_TASK OBJECTIVE_
Continue the passage on clinical phenotypes in hospitalized COVID-19 patients, picking up right after its final sentence.

_SUPPLIED PASSAGE_
•••••

Since the early stages of the worldwide COVID-19 pandemic outbreak, caused by the SARS-CoV-2 virus, a broad variety in the clinical evolution of patients was observed: from asymptomatic cases and mild affectations to critical cases and deadly respiratory failure. Such difference suggests the existence of distinct population groups who respond in notably disparate manners.
COVID-19 has fostered massive attention by the scientific community, who followed a wide spectrum of techniques and approaches: to improve our understanding about the behaviour of the disease, its transmission, diagnosis, therapy and prognosis, etc. Machine learning-based models provided predictions of severity and mortality which facilitated hospital resource allocation and aided in clinical decision making. In addition, several works in the literature have been devoted to discovering heterogeneous ‘phenotypes’ (i.e. clusters in the data science terminology) underlying in the population, and to associate them with eventual clinical outcomes: e.g. mortality, need for admission to intensive care units (ICU) or for mechanical ventilation, survival time and/or length of in-hospital stay.
This work aims to contribute towards the understanding of clinical phenotypes in COVID-19, obtained for a Spanish cohort of hospitalized patients with SARS-CoV-2 pneumonia; and to relate such phenotypes with two different clinical outcomes: severity in patients’ evolution and mortality.

•••••

_Dataset entries_
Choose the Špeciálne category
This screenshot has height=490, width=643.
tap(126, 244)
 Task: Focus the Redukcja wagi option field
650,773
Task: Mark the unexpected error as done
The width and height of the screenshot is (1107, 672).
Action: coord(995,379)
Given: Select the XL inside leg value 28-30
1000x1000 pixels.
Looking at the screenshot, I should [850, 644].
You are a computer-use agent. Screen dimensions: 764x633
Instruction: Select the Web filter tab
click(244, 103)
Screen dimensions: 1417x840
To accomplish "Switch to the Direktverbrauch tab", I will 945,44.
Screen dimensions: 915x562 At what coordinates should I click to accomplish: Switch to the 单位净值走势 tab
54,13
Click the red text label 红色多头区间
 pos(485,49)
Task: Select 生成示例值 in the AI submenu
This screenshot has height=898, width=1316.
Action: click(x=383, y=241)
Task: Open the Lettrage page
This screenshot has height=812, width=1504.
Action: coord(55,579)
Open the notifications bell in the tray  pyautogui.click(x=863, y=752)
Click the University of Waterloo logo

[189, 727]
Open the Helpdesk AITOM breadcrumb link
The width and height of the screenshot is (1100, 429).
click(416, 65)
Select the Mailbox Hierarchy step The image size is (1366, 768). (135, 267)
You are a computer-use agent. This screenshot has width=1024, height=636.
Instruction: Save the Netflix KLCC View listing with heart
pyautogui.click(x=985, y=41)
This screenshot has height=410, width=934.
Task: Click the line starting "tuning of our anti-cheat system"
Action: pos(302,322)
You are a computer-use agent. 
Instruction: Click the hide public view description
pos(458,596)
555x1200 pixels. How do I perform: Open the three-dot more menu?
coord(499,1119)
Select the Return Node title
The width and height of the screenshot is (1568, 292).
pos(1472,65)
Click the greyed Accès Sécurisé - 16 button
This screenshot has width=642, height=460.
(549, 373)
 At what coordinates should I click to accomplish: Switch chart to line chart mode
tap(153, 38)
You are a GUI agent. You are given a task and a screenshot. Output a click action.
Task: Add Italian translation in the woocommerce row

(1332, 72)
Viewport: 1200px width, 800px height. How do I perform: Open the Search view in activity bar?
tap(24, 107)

•••••

_ANSWER BOX_
Related worksWang et al. [1] examined n=20572 cases positive for COVID-19, of which 3548 required hospitalization. The study enrolled patients in the USA from March to October 2020 and incorporated data about patient’s demographics (age, sex), comorbidities and a selection of 17 biomarkers from routine blood tests. Using Latent Class Analysis (LCA) for clustering, the authors found 7 distinct phenotypes across the entire cohort, as well as 5 subphenotypes for the hospitalized population. Among these latter, the first subphenotype (14% prevalence) was formed by younger patients, with elevated counts of white blood cells (WBC) and platelets, mild anaemia and normal ranges of C-reactive protein (CRP), creatinine and albumin. The second subphenotype (21% prevalence) had mid-aged individuals with none or few comorbidities, lymphopenia and elevated CRP. The third (20%) had also mid-aged, but with more comorbidities, hyperinflammatory response and markedly high CRP, WBC and platelets. The fourth subphenotype (25%) were older patients, with the highest presence of comorbidity, leukopenia and lymphopenia. The fifth (20%) was also formed by old individuals, with a hyperinflammatory response and kidney dysfunction, high creatinine, anaemia, lymphopenia, hypoalbuminemia, elevated CRP, etc. In terms of clinical outcomes, 3 and 5 related to higher likelihoods of ICU admission and/or in-hospital death than 1 and 2; whereas 4 and 5 had more unfavourable survivals than the others – despite 3 going more often to ICU.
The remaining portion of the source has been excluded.